MATERIAL SUPPLIED.
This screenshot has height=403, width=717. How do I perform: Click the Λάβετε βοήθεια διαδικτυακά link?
* * *
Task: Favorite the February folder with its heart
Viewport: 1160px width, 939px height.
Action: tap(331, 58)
...
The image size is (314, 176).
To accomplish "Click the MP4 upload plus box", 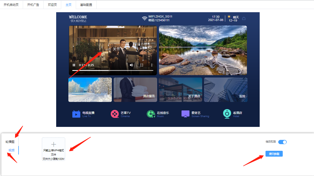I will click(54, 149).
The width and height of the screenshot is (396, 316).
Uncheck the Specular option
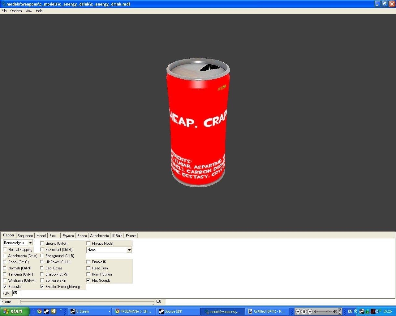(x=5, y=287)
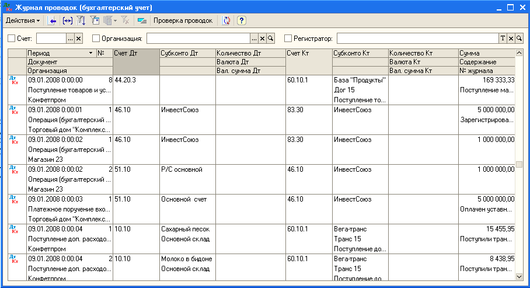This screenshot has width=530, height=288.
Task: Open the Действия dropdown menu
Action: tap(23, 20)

WHAT IS NEEDED.
Rewrite the stretch of the data from the line containing "Task: Favorite the" through the line containing "Action: tap(331, 58)", putting "March" in place of "February" and keeping everything else the same. Give back only those lines.

RESULT FOR THIS EXERCISE.
Task: Favorite the March folder with its heart
Viewport: 1160px width, 939px height.
Action: tap(331, 58)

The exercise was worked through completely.